> [What is needed] Please copy the entries word for word, from the first line through the line containing "coord(26,274)", and leave the pictures out.

> [Stored records]
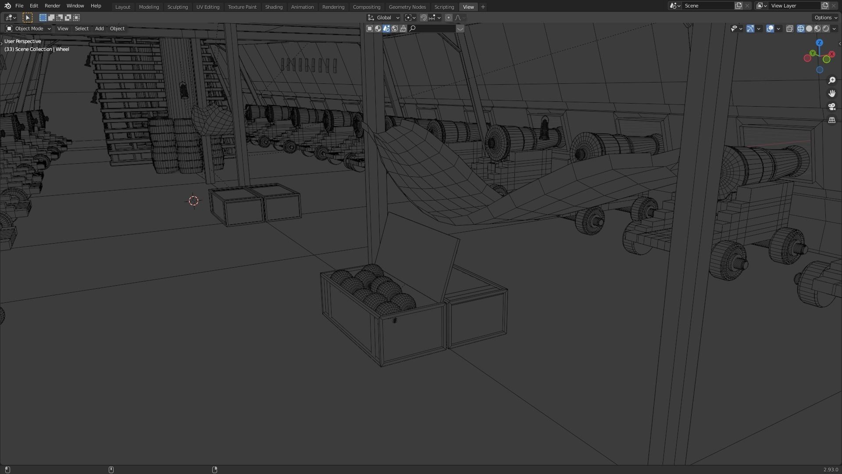The height and width of the screenshot is (474, 842).
Task: Toggle X-ray display
Action: 789,29
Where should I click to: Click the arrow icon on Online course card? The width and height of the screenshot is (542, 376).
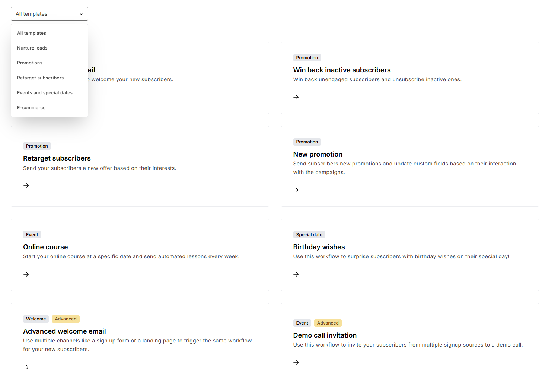coord(26,274)
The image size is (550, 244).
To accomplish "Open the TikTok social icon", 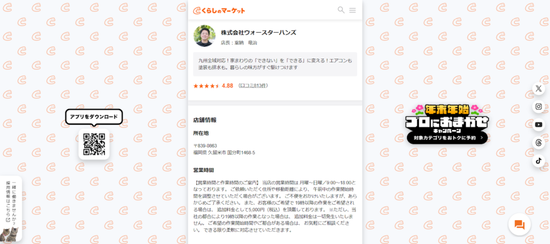I will coord(538,161).
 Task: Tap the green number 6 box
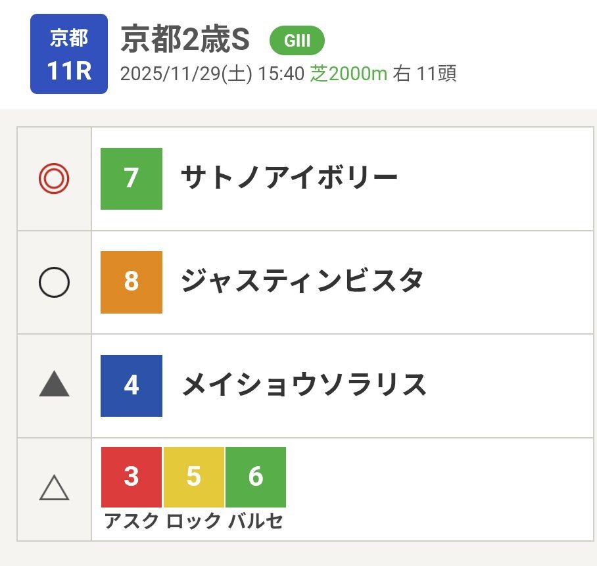pyautogui.click(x=256, y=477)
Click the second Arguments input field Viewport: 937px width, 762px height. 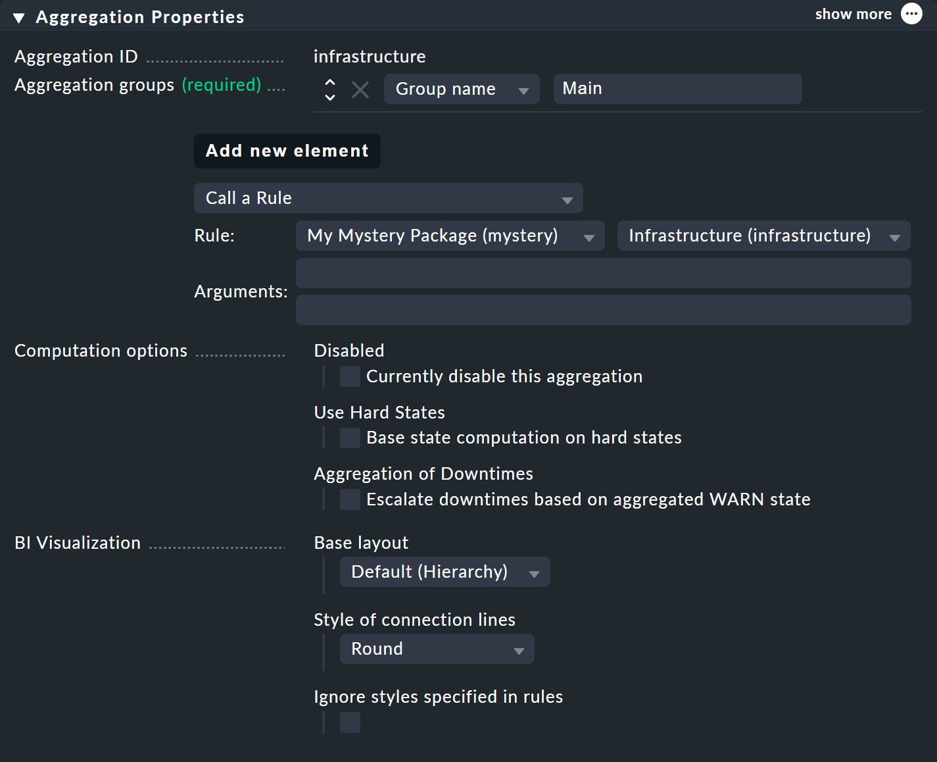(603, 310)
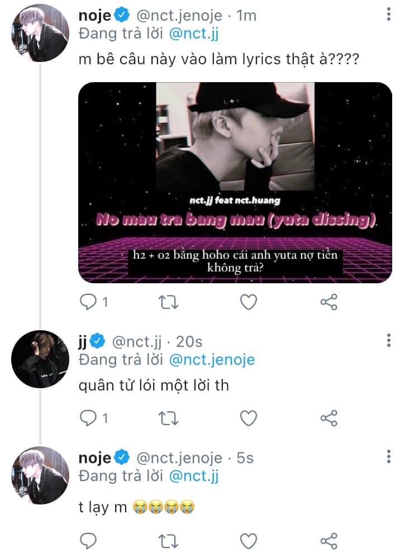419x557 pixels.
Task: Open jj's profile picture
Action: 40,359
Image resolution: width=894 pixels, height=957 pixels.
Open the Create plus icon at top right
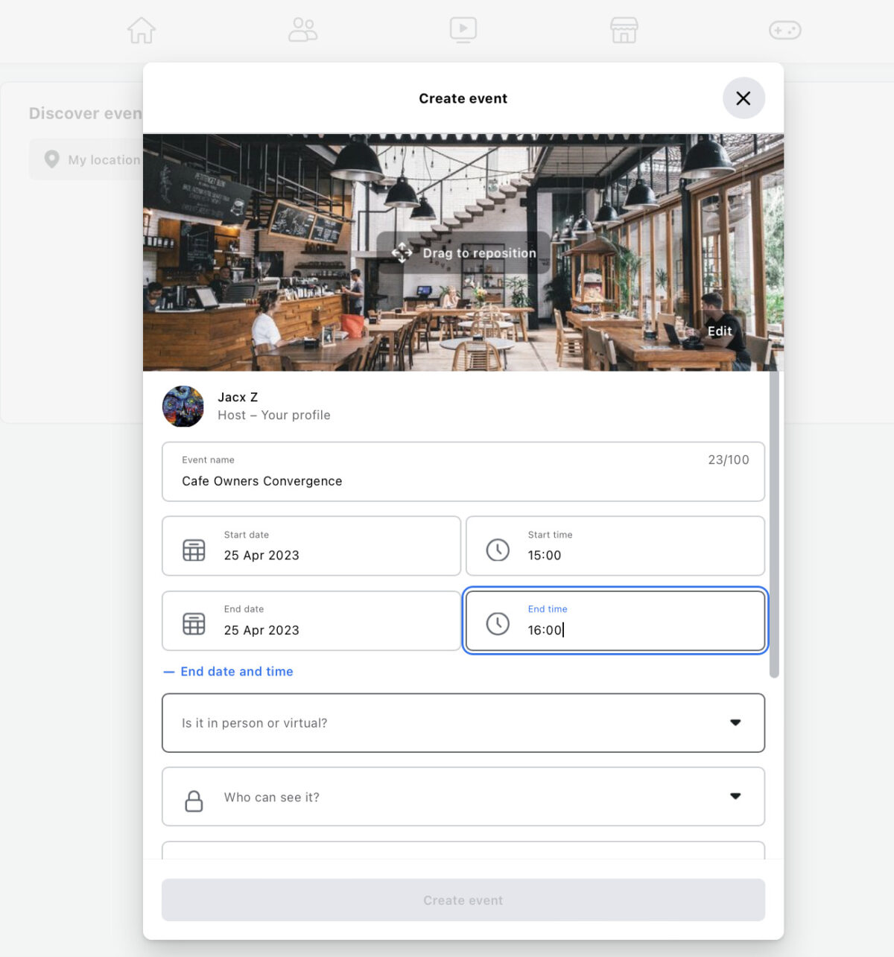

> [Written response]
The height and width of the screenshot is (474, 842).
Task: Toggle X-ray display
Action: 789,29
Where should I click to: Click the arrow icon on Online course card? The width and height of the screenshot is (542, 376).
coord(26,274)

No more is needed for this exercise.